→ **Data to use**
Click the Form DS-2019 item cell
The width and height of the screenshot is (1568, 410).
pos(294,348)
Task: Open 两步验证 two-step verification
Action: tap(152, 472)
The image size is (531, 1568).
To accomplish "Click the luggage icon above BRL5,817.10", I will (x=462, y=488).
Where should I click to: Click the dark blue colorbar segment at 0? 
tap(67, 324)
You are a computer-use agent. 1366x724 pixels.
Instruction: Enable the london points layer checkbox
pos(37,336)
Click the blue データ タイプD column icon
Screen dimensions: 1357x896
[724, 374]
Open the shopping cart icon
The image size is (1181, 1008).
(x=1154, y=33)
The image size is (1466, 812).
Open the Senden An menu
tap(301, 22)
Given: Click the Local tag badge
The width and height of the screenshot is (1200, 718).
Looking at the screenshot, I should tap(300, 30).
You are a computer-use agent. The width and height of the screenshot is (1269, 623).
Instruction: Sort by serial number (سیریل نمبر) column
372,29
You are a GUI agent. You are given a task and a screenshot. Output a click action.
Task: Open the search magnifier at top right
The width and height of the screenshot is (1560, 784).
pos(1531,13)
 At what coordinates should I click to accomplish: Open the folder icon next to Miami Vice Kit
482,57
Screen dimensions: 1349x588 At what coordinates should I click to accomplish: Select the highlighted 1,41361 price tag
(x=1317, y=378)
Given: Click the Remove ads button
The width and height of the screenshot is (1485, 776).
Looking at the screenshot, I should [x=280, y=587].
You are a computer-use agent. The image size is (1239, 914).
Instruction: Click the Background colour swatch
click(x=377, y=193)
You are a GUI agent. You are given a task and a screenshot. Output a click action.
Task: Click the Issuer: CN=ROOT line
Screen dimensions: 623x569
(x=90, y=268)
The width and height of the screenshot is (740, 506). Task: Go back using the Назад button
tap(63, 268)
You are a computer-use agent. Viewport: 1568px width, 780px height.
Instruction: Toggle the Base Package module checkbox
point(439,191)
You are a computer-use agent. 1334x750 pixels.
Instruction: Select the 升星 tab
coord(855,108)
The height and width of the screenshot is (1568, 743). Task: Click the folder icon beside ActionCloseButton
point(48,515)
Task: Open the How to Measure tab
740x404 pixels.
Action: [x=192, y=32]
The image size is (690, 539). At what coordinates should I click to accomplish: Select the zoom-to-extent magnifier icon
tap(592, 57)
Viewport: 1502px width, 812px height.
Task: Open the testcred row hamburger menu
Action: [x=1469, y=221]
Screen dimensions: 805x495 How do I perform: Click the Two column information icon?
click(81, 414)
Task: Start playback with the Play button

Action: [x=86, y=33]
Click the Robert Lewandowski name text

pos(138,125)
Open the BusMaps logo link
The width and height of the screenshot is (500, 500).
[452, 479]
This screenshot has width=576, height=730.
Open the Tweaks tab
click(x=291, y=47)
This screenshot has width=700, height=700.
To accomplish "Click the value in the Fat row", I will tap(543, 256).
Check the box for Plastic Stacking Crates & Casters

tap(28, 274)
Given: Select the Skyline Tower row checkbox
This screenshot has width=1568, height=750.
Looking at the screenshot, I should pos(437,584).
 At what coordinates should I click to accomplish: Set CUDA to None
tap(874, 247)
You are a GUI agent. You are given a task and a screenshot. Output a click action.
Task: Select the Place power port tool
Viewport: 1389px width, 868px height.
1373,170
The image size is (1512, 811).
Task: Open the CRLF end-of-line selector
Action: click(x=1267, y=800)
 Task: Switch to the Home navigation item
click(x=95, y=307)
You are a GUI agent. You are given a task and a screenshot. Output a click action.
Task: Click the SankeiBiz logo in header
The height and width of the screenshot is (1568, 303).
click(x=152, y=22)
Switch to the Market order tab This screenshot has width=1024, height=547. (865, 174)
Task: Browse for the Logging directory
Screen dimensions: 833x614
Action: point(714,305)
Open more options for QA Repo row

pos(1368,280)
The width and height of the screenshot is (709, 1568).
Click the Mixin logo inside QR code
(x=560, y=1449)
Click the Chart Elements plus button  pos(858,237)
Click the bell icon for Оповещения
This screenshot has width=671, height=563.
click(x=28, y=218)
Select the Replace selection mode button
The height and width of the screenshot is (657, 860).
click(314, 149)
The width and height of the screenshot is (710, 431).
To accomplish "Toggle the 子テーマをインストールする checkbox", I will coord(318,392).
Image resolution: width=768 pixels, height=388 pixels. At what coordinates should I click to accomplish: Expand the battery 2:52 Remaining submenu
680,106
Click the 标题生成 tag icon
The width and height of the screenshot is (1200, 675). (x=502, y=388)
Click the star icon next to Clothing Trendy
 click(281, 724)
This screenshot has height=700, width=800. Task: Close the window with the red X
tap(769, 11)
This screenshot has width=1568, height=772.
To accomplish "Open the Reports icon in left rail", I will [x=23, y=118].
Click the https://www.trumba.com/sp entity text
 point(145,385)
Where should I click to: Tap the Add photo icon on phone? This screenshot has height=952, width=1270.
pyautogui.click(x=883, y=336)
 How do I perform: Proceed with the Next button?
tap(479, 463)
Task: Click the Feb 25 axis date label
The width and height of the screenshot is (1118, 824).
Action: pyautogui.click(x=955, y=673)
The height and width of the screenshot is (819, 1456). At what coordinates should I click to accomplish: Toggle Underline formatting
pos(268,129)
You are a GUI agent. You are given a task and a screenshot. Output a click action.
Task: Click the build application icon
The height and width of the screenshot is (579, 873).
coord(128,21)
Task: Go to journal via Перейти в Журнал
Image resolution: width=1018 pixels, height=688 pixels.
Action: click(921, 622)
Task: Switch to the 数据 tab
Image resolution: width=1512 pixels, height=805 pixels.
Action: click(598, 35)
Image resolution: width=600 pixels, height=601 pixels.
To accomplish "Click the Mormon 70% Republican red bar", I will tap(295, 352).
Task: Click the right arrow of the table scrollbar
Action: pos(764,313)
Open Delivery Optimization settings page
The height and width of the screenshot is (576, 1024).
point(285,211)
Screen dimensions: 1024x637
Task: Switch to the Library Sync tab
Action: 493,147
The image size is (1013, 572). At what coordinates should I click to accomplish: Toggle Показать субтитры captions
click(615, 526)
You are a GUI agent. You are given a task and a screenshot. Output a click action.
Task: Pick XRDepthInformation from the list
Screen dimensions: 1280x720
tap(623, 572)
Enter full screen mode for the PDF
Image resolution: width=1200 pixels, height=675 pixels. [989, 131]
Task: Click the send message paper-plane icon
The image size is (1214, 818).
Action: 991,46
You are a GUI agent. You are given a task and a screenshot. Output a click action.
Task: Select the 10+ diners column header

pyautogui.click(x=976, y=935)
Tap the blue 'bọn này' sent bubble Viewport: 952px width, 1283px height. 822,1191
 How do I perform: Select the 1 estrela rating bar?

→ **Work instruction**
Reply with one number: the count of lines in the entries that include the word "computer".

→ **Response area**
5